We've been reading this magazine for years and have been bitter about never getting into it. Consider us bitter no more!

"Axton Kincaid--Songs From the Pine Room
Recorded by Bart Thurber
Mastered by Myles Boisen at House of Faith in Oakland, CA

Regardless of genre, dance numbers attract crowds. Sadly, typical crowds will dance, dance, dance and then move on to the next dance. San Francisco five-piece Axton Kincaid, however, has the chops, and thus the rare chance, to hold such a crowd's attention in between jigs.

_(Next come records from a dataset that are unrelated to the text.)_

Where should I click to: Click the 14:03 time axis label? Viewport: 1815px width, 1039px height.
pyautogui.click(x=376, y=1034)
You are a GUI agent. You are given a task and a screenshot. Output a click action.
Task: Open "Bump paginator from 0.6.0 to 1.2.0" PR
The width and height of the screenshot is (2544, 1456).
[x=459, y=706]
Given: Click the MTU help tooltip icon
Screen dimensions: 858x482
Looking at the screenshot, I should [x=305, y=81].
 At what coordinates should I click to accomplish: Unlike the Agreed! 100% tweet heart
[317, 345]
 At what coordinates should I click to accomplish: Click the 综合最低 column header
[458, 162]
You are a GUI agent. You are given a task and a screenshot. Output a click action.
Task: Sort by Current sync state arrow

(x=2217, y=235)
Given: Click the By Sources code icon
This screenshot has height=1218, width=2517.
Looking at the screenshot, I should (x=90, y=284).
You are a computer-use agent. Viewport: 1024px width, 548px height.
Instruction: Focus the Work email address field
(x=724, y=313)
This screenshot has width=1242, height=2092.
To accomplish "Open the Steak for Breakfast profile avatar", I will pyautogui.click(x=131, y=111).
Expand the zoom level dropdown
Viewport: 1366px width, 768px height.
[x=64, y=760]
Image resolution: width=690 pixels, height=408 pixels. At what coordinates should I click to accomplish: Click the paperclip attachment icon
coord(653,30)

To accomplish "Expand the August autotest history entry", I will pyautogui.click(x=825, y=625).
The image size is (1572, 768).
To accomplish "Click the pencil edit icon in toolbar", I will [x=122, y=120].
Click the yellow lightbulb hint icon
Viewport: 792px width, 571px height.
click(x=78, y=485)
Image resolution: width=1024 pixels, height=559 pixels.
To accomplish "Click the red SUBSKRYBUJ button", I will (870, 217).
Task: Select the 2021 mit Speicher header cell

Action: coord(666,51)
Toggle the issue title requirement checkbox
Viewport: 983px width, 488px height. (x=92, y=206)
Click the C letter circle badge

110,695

The dance of all dances, "Who's Gonna Pour My Whiskey When You're Gone?" has gained the band much acclaim around the Bay. Other fantastic foot-stompers and arm-flailers are "Pine Room," with a well-placed drum solo, and "You'd Be Mine," a delicious ode to regret. A closer listen to Songs From the Pine Room, however, reveals a big secret: Though the dance numbers are fun, the other tracks on the album are actually much better songs. Starting with "Red Lights," "Eulogy Song" and especially "When You Go Away," a greater depth surfaces in the stories yet untold. The rhythmic mania relaxes, and gorgeous vocals from Kate Howser and Jen Daunt are able to really shine. The frankness of lines like "It would be easier if I didn't love you anymore" and "I go to hell when you go away" comes across unfiltered.

Several tracks like "Irene Goodnight" and "I Still Miss Someone," named after folk and country standards, leave the intended reference unclear. In what could be a significant association between the band and its audience, the meaning is unfortunately lost. Meanwhile, the band's cover of The Stone Roses' "I Wanna Be Adored" suggests a less expected kind of influence.

Axton Kincaid has an honest and versatile sound--let's hope they can make it out of the dance hall and into our living rooms."